Eh, I bought a German made Stubben off CL that was advertised as an 18" seat. When I got it it was HUGE, so I measured it and found it to be a 19" seat. Instead of freaking out at the seller, I turned around and resold the saddle with the correct measurements. Took about a week. No fuss, no muss.

That's what I recommend you do as well, OP. I sincerely doubt the seller was trying to defraud you. It's not like you got a crappy, falling apart piece of garbage. The saddle has worth, and you can sell it on and recoup your money.


----------



## GoGoJoeGranny (Dec 15, 2012)

I don't think I'd be screaming fraud either, as it simply could be a mis-measurement on the seller's part. But with that being said, I would say this is about integrity. It's not like the purchaser received the item and then decided the size was wrong, she specifically sought out a certain size saddle, and if the seller was wrong in measuring it, they should do the right thing and take the saddle back. If you purchased say a pair of pants from a reputable online vendor in a size 27 and they sent you a 28, they would replace them with the correct size or refund you if they didn't have a 27. 
Like others have suggested, if it was purchased through e-bay, or with PayPal/ your CC, I would put the pressure on with those resources. Sure you could turn around and try to re-coup your money, but what an incredible waste of your time and efforts, with no guarantee of recovery, because the seller has no integrity. Just walking away is enabling this seller to continue their dishonest sale tactics, if not for you, do it for the next buyer that crosses their path!


----------



## demonwolfmoon (Oct 31, 2011)

GoGoJoeGranny said:


> I don't think I'd be screaming fraud either, as it simply could be a mis-measurement on the seller's part. But with that being said, I would say this is about integrity. It's not like the purchaser received the item and then decided the size was wrong, she specifically sought out a certain size saddle, and if the seller was wrong in measuring it, they should do the right thing and take the saddle back. If you purchased say a pair of pants from a reputable online vendor in a size 27 and they sent you a 28, they would replace them with the correct size or refund you if they didn't have a 27.
> Like others have suggested, if it was purchased through e-bay, or with PayPal/ your CC, I would put the pressure on with those resources. Sure you could turn around and try to re-coup your money, but what an incredible waste of your time and efforts, with no guarantee of recovery, because the seller has no integrity. Just walking away is enabling this seller to continue their dishonest sale tactics, if not for you, do it for the next buyer that crosses their path!

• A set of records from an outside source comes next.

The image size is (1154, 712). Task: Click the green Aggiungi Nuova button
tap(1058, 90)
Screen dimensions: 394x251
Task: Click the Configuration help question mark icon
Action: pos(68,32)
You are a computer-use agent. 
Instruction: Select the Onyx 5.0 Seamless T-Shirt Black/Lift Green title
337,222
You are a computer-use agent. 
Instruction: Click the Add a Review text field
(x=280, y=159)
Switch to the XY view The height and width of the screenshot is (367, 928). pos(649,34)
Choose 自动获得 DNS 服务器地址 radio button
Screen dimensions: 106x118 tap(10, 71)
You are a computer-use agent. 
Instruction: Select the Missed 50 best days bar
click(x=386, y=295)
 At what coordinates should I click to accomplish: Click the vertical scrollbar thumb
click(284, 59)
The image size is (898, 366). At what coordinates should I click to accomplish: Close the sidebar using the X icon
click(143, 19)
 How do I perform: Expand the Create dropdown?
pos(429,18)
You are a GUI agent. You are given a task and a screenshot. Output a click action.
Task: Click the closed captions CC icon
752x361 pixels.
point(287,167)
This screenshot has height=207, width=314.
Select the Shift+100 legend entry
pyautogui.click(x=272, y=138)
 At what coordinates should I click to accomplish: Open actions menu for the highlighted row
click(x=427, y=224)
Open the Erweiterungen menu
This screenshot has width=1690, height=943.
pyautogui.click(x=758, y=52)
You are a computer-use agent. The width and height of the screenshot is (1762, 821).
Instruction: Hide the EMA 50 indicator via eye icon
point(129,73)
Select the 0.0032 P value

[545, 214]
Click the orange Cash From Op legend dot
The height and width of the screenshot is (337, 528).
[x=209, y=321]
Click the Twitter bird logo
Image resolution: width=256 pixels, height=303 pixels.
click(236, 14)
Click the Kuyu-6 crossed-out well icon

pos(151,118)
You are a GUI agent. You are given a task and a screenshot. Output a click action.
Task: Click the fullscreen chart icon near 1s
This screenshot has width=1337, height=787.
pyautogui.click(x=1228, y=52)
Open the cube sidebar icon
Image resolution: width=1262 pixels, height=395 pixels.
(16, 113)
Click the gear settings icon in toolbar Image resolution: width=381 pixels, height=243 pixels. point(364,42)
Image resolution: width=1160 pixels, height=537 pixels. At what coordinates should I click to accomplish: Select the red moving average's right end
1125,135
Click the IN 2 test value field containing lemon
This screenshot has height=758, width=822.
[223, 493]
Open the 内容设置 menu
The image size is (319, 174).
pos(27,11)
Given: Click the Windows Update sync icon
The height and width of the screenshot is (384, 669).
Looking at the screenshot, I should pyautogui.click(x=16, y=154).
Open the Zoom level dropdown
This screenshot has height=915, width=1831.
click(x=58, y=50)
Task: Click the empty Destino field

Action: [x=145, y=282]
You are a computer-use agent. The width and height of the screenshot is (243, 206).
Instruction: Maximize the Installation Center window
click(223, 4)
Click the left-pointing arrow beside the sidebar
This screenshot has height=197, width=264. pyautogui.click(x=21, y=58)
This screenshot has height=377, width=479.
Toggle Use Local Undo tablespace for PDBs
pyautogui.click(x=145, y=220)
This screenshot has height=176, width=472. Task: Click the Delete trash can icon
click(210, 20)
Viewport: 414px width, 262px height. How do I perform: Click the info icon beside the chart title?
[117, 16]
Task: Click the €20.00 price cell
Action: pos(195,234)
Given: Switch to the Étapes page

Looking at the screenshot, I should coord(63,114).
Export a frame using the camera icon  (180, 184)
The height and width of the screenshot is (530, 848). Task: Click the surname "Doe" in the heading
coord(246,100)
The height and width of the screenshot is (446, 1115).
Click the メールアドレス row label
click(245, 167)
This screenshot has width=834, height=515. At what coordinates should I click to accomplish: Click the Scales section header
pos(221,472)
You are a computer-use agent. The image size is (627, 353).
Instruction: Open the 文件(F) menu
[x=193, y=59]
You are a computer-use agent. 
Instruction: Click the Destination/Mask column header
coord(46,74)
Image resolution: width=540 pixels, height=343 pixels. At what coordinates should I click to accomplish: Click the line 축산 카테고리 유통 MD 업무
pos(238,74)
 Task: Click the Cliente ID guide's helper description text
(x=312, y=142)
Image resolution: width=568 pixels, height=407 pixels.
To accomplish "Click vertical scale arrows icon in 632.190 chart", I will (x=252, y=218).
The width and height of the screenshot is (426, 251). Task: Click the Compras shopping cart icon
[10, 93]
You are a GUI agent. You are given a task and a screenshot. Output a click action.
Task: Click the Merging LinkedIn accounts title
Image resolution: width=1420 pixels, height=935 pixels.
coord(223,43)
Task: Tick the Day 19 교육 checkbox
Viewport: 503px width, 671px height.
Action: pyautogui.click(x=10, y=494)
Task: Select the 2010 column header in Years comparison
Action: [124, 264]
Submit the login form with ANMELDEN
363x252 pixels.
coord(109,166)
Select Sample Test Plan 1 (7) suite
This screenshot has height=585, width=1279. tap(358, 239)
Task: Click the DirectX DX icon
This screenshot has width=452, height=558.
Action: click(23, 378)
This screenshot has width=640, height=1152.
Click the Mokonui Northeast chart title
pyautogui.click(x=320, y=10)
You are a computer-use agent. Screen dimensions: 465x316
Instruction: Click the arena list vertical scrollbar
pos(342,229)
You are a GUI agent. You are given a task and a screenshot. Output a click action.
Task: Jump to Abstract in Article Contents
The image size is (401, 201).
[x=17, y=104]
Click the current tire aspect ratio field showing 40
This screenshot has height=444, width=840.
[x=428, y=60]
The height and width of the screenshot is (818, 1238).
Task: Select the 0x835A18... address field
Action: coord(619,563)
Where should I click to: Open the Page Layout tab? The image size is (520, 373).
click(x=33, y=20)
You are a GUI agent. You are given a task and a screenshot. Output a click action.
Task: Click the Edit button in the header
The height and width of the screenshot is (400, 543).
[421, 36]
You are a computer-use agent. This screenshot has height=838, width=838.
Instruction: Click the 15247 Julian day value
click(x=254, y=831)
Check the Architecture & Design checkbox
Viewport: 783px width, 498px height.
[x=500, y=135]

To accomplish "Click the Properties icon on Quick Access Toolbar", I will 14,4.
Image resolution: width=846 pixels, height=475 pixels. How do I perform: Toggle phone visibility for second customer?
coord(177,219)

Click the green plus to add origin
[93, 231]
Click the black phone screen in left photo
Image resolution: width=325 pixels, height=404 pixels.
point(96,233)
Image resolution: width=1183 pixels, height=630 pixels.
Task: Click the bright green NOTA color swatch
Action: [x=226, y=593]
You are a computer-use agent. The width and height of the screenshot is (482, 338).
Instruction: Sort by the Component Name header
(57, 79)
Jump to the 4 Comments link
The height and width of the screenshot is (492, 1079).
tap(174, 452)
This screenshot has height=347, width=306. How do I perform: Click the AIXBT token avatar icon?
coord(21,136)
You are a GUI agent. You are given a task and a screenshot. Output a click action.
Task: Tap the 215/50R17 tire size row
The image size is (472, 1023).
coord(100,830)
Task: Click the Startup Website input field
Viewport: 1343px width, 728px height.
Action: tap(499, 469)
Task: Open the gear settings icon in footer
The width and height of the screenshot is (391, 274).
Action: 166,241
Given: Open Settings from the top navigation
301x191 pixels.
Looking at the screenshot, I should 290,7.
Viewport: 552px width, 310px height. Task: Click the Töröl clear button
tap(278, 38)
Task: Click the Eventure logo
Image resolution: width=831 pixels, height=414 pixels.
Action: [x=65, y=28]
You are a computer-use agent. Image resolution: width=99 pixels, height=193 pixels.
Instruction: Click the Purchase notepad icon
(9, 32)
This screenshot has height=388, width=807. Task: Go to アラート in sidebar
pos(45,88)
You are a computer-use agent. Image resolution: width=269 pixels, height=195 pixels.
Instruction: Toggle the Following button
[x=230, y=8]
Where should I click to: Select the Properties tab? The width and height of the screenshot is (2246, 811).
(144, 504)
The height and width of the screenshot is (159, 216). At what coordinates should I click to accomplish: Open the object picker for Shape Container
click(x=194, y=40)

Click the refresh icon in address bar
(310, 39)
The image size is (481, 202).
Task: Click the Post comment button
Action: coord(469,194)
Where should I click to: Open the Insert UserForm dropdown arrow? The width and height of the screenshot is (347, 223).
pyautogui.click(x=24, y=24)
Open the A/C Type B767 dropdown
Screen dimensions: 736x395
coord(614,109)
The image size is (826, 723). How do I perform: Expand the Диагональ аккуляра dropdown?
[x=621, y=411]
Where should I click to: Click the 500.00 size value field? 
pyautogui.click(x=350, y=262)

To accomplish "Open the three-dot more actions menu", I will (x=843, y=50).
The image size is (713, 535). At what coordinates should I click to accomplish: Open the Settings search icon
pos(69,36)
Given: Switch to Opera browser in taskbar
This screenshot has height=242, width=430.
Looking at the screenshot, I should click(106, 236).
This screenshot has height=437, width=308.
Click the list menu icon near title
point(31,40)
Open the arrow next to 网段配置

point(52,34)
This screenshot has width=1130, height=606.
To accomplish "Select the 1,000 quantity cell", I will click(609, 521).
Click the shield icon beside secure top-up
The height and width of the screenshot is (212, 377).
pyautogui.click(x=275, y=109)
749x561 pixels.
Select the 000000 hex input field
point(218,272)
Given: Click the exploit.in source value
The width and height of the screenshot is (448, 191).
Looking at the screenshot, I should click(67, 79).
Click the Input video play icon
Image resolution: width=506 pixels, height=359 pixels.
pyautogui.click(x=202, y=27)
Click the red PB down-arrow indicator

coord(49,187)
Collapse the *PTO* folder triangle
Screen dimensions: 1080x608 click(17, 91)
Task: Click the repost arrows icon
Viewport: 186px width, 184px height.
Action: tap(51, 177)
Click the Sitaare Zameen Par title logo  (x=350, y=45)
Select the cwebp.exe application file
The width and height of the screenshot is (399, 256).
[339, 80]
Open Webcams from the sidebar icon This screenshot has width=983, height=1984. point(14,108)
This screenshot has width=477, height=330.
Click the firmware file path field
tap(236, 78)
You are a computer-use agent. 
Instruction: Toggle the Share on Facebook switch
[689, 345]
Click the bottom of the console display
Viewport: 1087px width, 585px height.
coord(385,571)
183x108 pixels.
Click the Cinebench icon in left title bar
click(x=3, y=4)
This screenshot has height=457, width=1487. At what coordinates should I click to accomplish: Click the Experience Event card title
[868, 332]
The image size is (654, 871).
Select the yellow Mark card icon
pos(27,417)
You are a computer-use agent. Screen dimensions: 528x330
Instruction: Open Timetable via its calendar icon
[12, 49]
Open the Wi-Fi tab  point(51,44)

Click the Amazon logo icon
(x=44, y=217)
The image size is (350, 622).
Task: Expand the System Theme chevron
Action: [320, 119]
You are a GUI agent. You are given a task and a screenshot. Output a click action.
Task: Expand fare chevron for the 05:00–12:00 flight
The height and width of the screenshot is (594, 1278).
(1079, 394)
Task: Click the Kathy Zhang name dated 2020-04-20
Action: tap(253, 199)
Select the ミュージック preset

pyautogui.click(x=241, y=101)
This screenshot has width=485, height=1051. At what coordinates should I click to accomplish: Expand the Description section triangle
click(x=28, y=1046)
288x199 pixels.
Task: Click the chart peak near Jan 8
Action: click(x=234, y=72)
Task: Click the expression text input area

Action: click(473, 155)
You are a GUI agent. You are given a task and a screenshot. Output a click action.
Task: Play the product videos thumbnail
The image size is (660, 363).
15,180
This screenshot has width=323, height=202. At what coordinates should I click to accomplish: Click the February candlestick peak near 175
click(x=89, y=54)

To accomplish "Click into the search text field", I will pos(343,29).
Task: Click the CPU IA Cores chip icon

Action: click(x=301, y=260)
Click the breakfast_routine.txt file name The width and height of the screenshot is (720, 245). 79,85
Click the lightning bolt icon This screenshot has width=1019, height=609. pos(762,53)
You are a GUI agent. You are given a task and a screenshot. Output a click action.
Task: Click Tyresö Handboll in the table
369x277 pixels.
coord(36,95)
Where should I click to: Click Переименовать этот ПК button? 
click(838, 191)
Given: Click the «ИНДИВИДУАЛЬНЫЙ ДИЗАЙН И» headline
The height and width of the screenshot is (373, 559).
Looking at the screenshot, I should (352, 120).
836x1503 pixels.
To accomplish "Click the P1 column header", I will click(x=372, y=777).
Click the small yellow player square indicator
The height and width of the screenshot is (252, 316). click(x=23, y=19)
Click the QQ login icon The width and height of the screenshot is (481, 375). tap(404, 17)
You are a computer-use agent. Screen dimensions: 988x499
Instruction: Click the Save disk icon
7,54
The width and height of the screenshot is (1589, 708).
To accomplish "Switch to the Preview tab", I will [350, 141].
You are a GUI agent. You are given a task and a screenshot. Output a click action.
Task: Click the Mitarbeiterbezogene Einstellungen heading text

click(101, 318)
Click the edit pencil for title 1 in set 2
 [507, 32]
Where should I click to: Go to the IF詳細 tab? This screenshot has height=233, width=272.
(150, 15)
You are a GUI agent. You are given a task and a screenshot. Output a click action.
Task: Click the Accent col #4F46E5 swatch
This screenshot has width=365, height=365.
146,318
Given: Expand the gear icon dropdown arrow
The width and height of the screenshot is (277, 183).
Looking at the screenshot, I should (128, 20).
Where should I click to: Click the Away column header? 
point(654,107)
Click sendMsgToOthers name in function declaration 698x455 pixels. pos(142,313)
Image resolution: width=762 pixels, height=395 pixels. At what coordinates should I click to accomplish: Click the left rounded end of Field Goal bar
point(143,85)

So here's the problem with that (and one reason I'm getting sick and tired of Ebay): So, the buyer can SAY anything. I state in my auctions that there are no returns, just for that reason!!!! Say I didn't pay attention to the 20 pictures the seller posted--I just don't like the color of the back, or some stupid cosmetic thing I don't like. All I have to say is "ITEM NOT AS DESCRIBED!!" And Ebay will back me, and screw the seller over! Look it up: there was a famous case recently about this guy who got screwed over an iPhone....turns out the BUYER was commiting fraud, and had done it to three or four other sellers! 

He'd buy these expensive electronics, say "Item not as described"...get his money back, ding the seller, and he'd KEEP THE ITEMS!

Now, for that, for buyers remorse and many other reasons, I say "no returns". You'd think that would deter people, and maybe it does...but trust me, there are other buyers, like one idiot, complaining from day 1 about stuff *before the item even shipped*, pays late, gets the item, says it's the wrong size (I stated clearly the measurements of the item, which were on the PICTURED TAG even if I hadn't!), and what? Do you want your money back? It's not my fault you can't read! I am honestly not trying to screw people over, but at the same time, I'm not shipping stuff to people so they can look at it, see it, make it dirty, then TAKE MY MONEY to ship it back to me in unsaleable condition.

If I sound frustrated, well, I am not a mega seller. I'm not Walmart! I take a very direct hit to my wallet when people are unscrupulous! 

It would be a different story if the item was really different than described. As you all know, saddle fit is really not one size fits all...you have no idea how many people email me "so um, will this saddle fit my horse? Like is this saddle for a high withered skinny minnie, or would it fit a QH?"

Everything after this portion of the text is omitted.